- RECORD FORNITI:

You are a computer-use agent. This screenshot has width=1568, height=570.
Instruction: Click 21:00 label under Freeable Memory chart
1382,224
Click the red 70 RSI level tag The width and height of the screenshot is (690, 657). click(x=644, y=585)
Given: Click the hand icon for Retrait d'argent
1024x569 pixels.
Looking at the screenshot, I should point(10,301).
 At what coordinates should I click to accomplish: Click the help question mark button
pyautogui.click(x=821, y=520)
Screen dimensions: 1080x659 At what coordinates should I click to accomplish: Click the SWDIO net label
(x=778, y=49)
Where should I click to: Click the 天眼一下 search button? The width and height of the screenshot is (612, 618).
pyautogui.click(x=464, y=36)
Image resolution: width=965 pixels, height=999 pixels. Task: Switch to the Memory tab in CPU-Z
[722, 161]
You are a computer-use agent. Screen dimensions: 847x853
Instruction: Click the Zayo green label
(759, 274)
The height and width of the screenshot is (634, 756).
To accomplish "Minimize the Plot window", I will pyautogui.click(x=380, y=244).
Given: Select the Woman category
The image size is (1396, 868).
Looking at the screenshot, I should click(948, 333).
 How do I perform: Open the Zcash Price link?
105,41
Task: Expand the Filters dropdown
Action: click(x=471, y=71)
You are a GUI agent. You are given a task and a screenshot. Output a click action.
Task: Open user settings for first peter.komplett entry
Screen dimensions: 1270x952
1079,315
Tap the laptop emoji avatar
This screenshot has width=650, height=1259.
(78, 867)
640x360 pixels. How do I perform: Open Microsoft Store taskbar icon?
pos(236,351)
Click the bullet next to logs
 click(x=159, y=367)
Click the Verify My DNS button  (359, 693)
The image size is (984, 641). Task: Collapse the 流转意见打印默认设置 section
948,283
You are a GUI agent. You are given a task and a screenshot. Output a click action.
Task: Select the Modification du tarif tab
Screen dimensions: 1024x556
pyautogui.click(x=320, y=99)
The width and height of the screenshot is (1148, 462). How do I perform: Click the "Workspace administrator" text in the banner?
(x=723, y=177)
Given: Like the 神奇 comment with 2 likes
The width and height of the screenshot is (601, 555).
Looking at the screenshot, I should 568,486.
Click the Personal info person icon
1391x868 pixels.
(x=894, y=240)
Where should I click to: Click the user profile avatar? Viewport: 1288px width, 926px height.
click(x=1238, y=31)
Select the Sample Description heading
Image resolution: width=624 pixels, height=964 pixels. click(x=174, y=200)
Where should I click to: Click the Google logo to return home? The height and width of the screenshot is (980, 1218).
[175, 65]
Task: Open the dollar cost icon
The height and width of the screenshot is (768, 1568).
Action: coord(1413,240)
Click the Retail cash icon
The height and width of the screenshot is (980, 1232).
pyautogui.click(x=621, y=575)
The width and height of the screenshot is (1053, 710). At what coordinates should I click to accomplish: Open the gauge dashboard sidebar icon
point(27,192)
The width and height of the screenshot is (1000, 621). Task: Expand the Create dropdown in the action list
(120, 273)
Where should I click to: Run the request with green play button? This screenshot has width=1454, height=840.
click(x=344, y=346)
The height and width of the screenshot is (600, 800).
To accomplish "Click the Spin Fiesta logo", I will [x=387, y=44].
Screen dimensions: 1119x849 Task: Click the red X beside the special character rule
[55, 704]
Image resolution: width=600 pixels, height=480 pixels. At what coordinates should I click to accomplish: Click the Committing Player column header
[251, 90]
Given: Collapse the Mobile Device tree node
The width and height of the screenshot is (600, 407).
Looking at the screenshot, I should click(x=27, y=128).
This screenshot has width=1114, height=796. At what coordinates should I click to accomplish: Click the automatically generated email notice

- SFIDA: Aggiorna i record sostituendo "Screen dimensions" con "Screen size" in ogni punto in cui compare. Lascia invariato tutto il resto.

- RISULTATO DEL COMPITO:
You are a computer-use agent. This screenshot has width=1568, height=570.
Instruction: Click 21:00 label under Freeable Memory chart
1382,224
Click the red 70 RSI level tag The width and height of the screenshot is (690, 657). click(x=644, y=585)
Given: Click the hand icon for Retrait d'argent
1024x569 pixels.
Looking at the screenshot, I should point(10,301).
 At what coordinates should I click to accomplish: Click the help question mark button
pyautogui.click(x=821, y=520)
Screen size: 1080x659 At what coordinates should I click to accomplish: Click the SWDIO net label
(x=778, y=49)
Where should I click to: Click the 天眼一下 search button? The width and height of the screenshot is (612, 618).
pyautogui.click(x=464, y=36)
Image resolution: width=965 pixels, height=999 pixels. Task: Switch to the Memory tab in CPU-Z
[722, 161]
You are a computer-use agent. Screen size: 847x853
Instruction: Click the Zayo green label
(759, 274)
The height and width of the screenshot is (634, 756).
To accomplish "Minimize the Plot window", I will pyautogui.click(x=380, y=244).
Given: Select the Woman category
The image size is (1396, 868).
Looking at the screenshot, I should click(948, 333).
 How do I perform: Open the Zcash Price link?
105,41
Task: Expand the Filters dropdown
Action: click(x=471, y=71)
You are a GUI agent. You are given a task and a screenshot. Output a click action.
Task: Open user settings for first peter.komplett entry
Screen size: 1270x952
1079,315
Tap the laptop emoji avatar
This screenshot has width=650, height=1259.
(78, 867)
640x360 pixels. How do I perform: Open Microsoft Store taskbar icon?
pos(236,351)
Click the bullet next to logs
 click(x=159, y=367)
Click the Verify My DNS button  (359, 693)
The image size is (984, 641). Task: Collapse the 流转意见打印默认设置 section
948,283
You are a GUI agent. You are given a task and a screenshot. Output a click action.
Task: Select the Modification du tarif tab
Screen size: 1024x556
pyautogui.click(x=320, y=99)
The width and height of the screenshot is (1148, 462). How do I perform: Click the "Workspace administrator" text in the banner?
(x=723, y=177)
Given: Like the 神奇 comment with 2 likes
The width and height of the screenshot is (601, 555).
Looking at the screenshot, I should 568,486.
Click the Personal info person icon
1391x868 pixels.
(x=894, y=240)
Where should I click to: Click the user profile avatar? Viewport: 1288px width, 926px height.
click(x=1238, y=31)
Select the Sample Description heading
Image resolution: width=624 pixels, height=964 pixels. click(x=174, y=200)
Where should I click to: Click the Google logo to return home? The height and width of the screenshot is (980, 1218).
[175, 65]
Task: Open the dollar cost icon
The height and width of the screenshot is (768, 1568).
Action: coord(1413,240)
Click the Retail cash icon
The height and width of the screenshot is (980, 1232).
pyautogui.click(x=621, y=575)
The width and height of the screenshot is (1053, 710). At what coordinates should I click to accomplish: Open the gauge dashboard sidebar icon
point(27,192)
The width and height of the screenshot is (1000, 621). Task: Expand the Create dropdown in the action list
(120, 273)
Where should I click to: Run the request with green play button? This screenshot has width=1454, height=840.
click(x=344, y=346)
The height and width of the screenshot is (600, 800).
To accomplish "Click the Spin Fiesta logo", I will [x=387, y=44].
Screen size: 1119x849 Task: Click the red X beside the special character rule
[55, 704]
Image resolution: width=600 pixels, height=480 pixels. At what coordinates should I click to accomplish: Click the Committing Player column header
[251, 90]
Given: Collapse the Mobile Device tree node
The width and height of the screenshot is (600, 407).
Looking at the screenshot, I should click(x=27, y=128).
This screenshot has width=1114, height=796. At what coordinates should I click to accomplish: Click the automatically generated email notice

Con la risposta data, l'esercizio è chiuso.